#### Records for the task:
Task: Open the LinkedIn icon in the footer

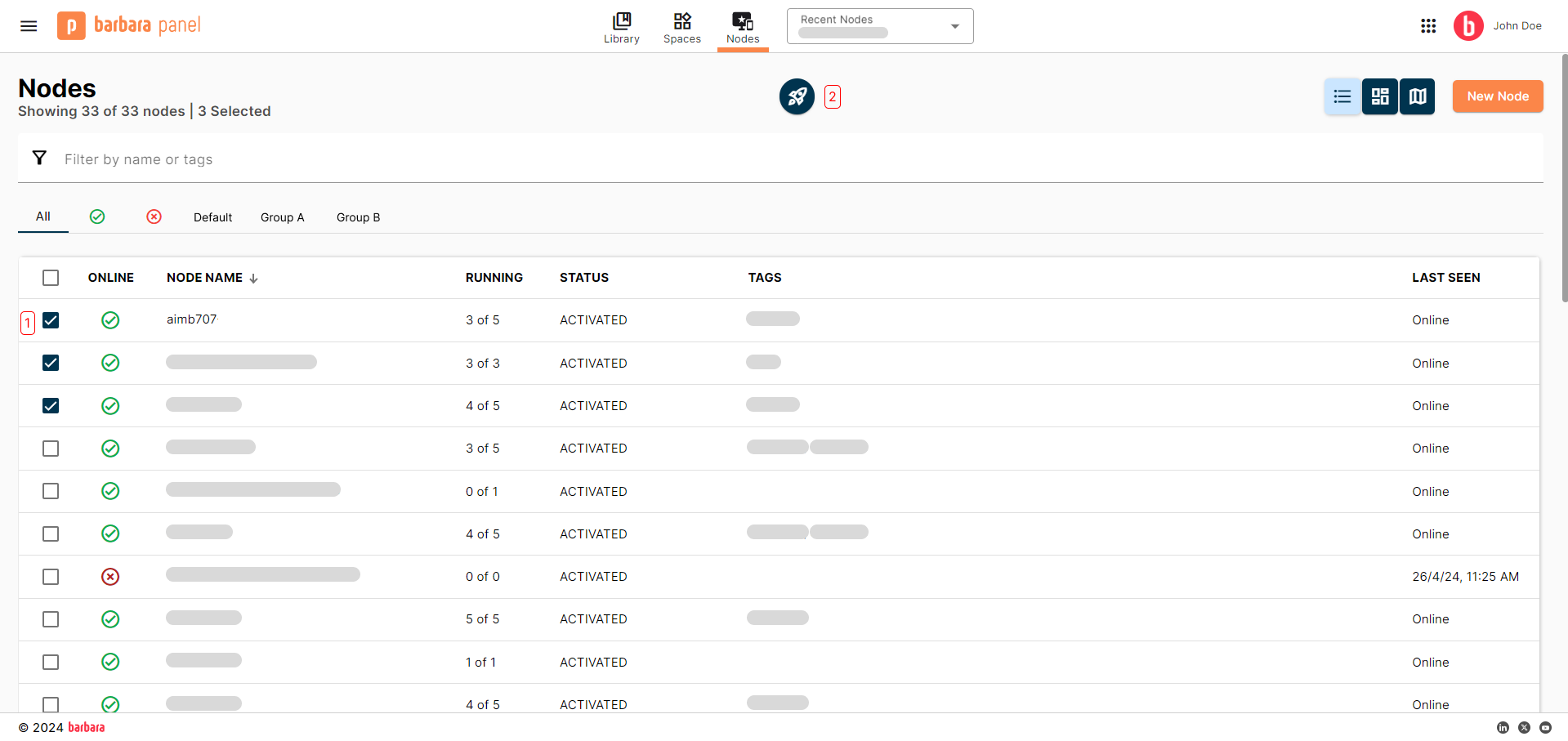Action: (1503, 727)
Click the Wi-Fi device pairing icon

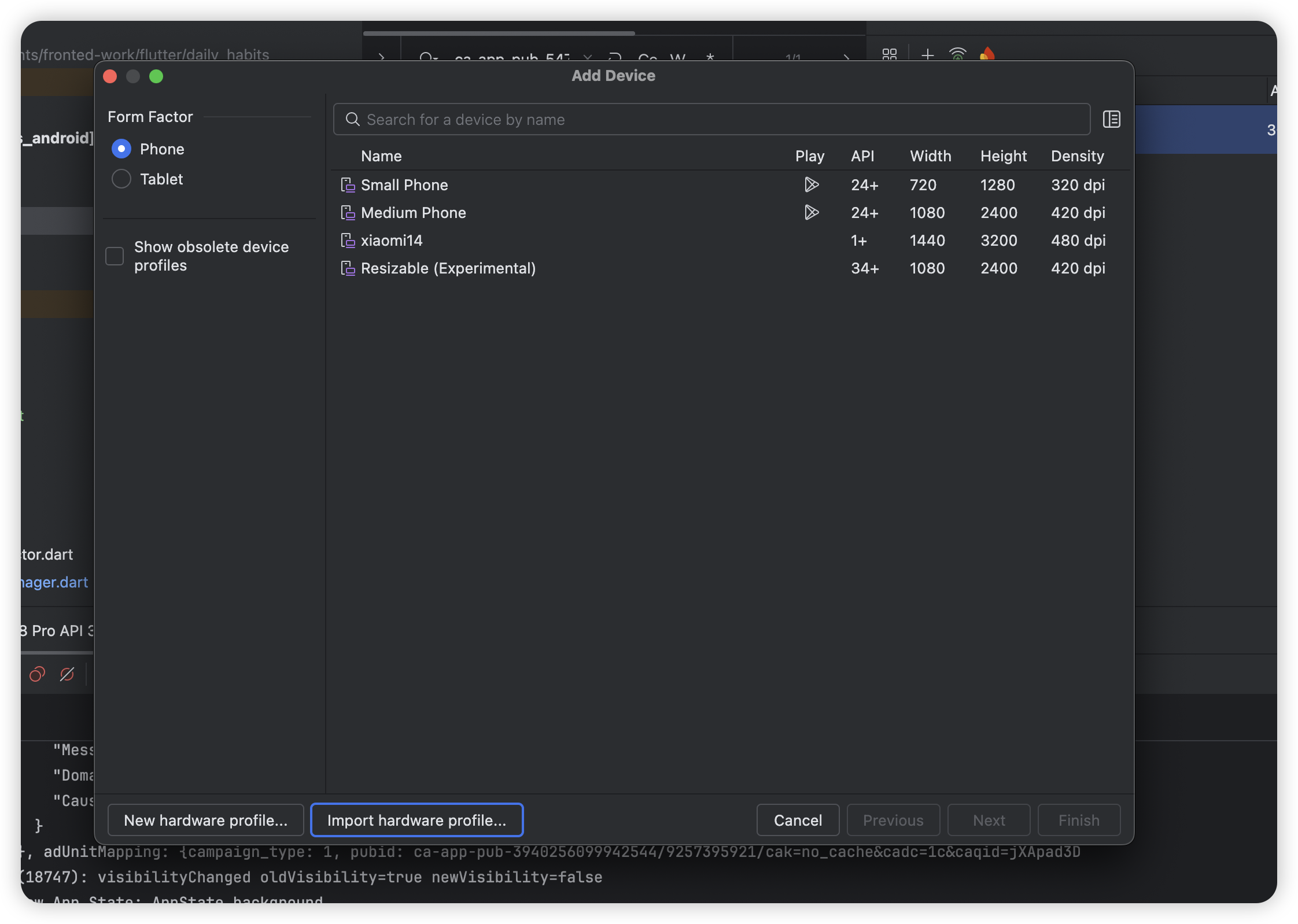[x=958, y=54]
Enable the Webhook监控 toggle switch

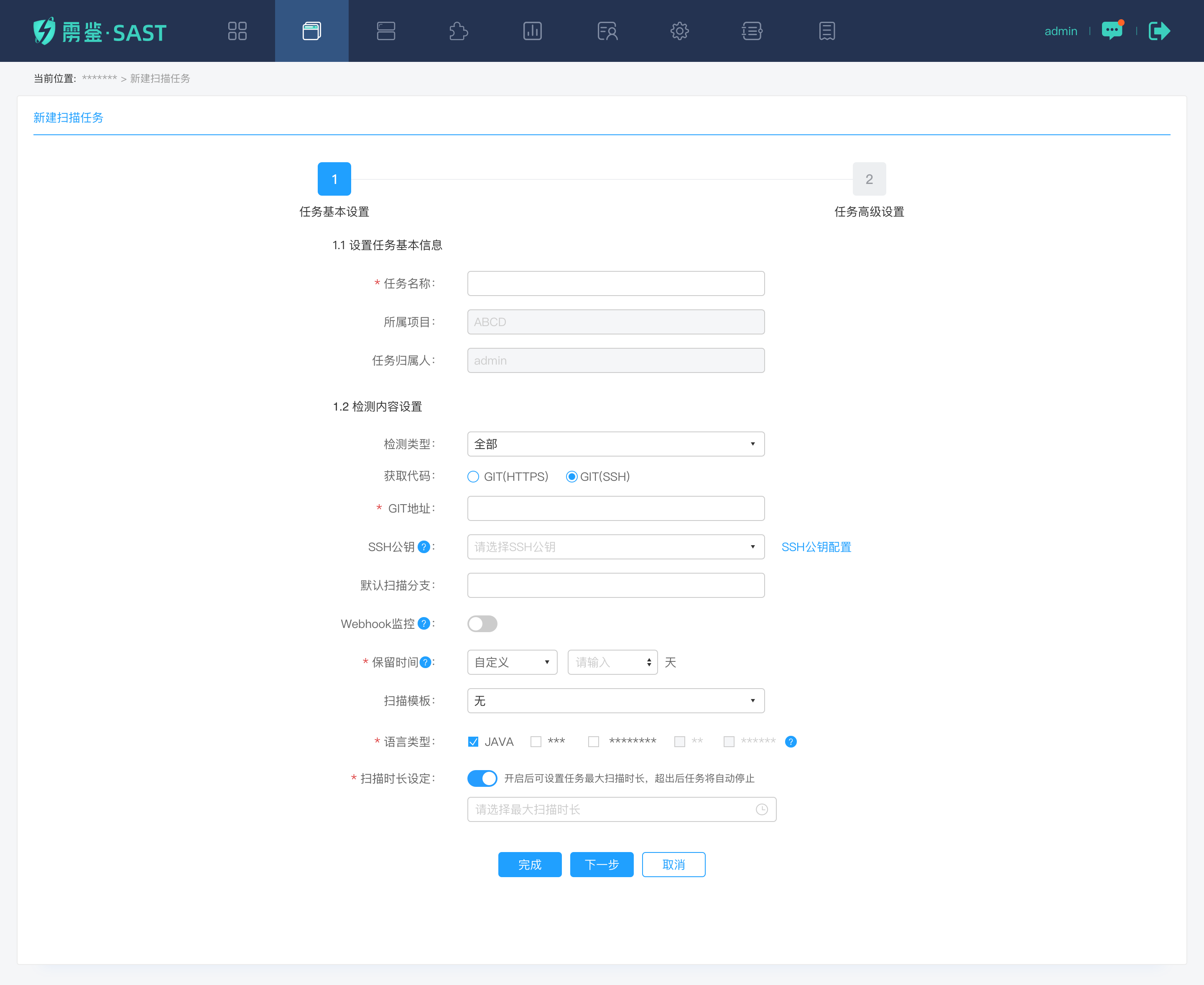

#### Exercise goal:
Write out the material above again, word for word, minus its pictures.

#### Output:
Task: Open the LinkedIn icon in the footer

Action: (1503, 727)
Click the Wi-Fi device pairing icon

[x=958, y=54]
Enable the Webhook监控 toggle switch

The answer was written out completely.